## Task instructions
Return each line of the listing below that contains the string "height".

## Task input

——

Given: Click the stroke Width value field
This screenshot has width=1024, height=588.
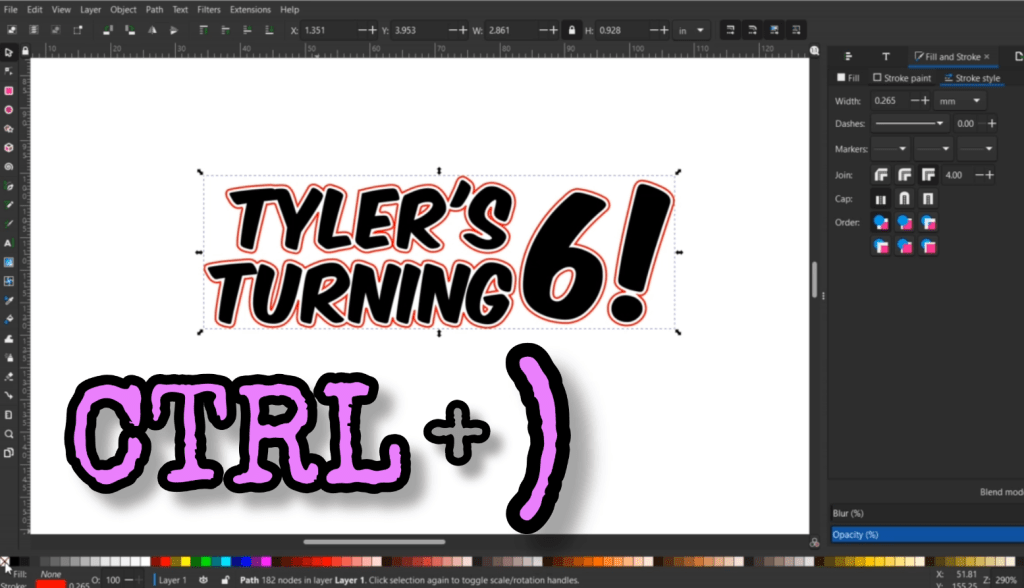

——

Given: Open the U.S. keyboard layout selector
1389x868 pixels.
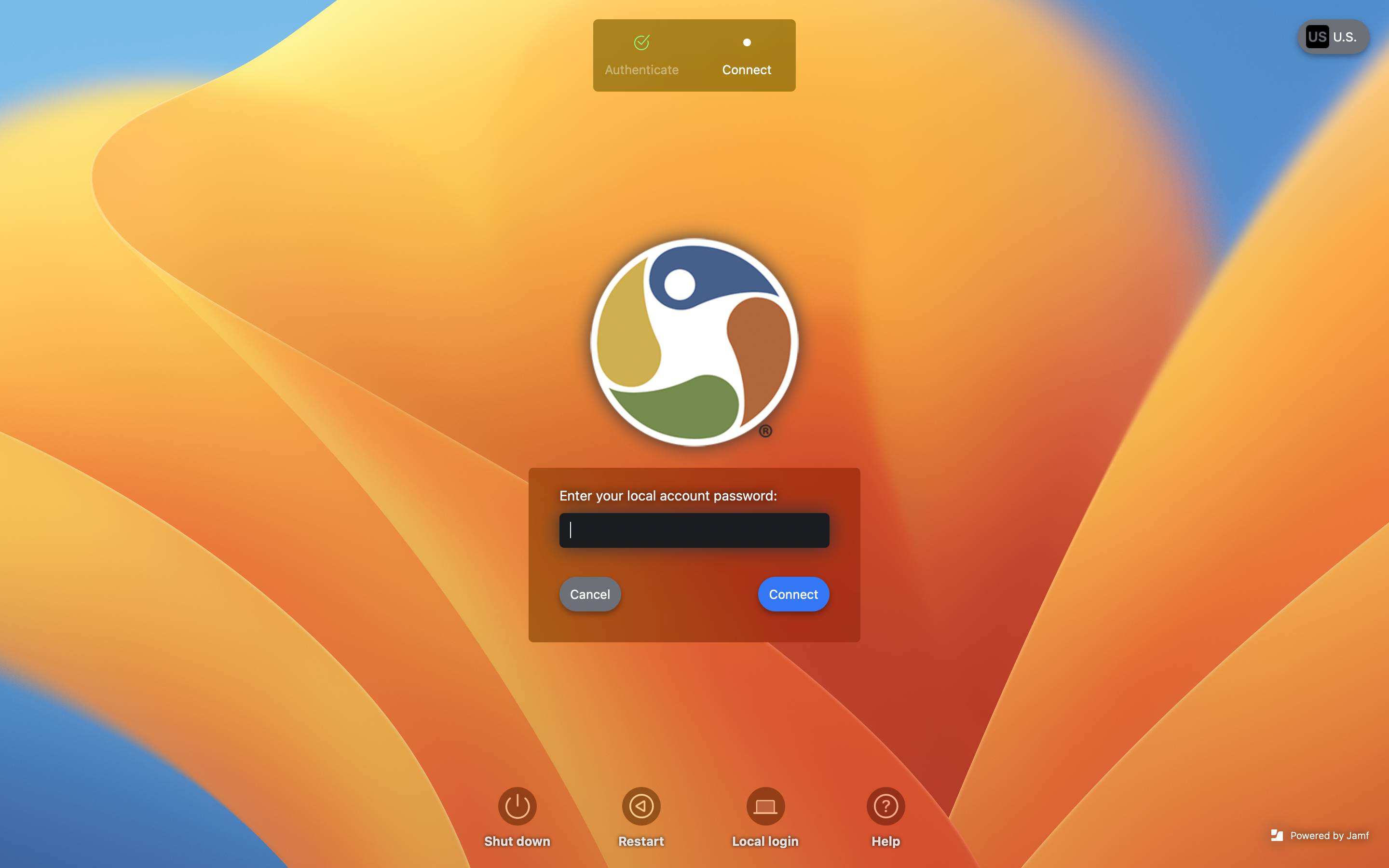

——

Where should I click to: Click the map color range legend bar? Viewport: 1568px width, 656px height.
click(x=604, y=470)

——

## Solution to the exercise
This screenshot has width=1024, height=588.
Where should I click to: Click the map color range legend bar? Viewport: 1568px width, 656px height.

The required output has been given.